How to Keep the Dogs Safe from Paint?

Photo from Tractive

As much as we want the dogs away from the painting area, it can be inevitable considering how fun and curious they are. They are part of the family. But, they are not as easy to instruct and to understand the way people do. We have rounded tips on how to keep our fur friends occupied while the job is done within the interior space of your home. This would be for the best of your furbaby’s health as well as yours. Check out the tips below that you can do to keep the dogs safe from the paint. 

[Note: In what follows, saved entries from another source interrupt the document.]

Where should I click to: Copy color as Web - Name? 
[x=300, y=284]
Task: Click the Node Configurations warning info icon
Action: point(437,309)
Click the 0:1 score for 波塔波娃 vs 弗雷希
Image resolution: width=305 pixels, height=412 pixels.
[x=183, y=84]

  • Ensure that your pets are secured in a closed room distant from the painting area. Keep them occupied with their toys. At the same time, have a place for their water, food, and even their litter box to not be surprised by their waste. 
  • Secure your pets inside an outdoor kennel. This is suggested if the painting area is close to where they are sleeping or playing. Ensure that the location of their kennel is not directly exposed to the sun. 
  • Check them in an animal daycare. This may be quite expensive but it is the safest choice to have if the curing period of the paint will take longer than usual. 
  • Ask someone to watch your pets for you. This is a cheap option to have someone from your family or friends watch over your dogs up until the project is completed. 
  • Keep the pets out of the painting area for up to 72 hours. This ensures that the walls are completely dry preventing the dogs from making a mess of everything you have worked for. 
  • Maintain the air circulation of the space. Keep all fans and windows open. This will allow the fumes to exit the space and circulate fresh air throughout. 

How Long Do Paint Fumes Last? 

Photo from Zameen

As much as we want to immediately use the room after it is given a transformation, you have to wait for at least three days. Waiting for the paint to dry is one thing. But, allowing the walls to breathe is another. We want the fumes to subside to prevent compromising the health of you and your dogs. Dogs with health issues require an extra day to ensure that the space is completely free from fumes. After three days of curing, opt for fans, windows, and air purifiers instead of turning on the air-conditioning unit. We want to prevent the paint fumes from integrating the circulating air inside the house.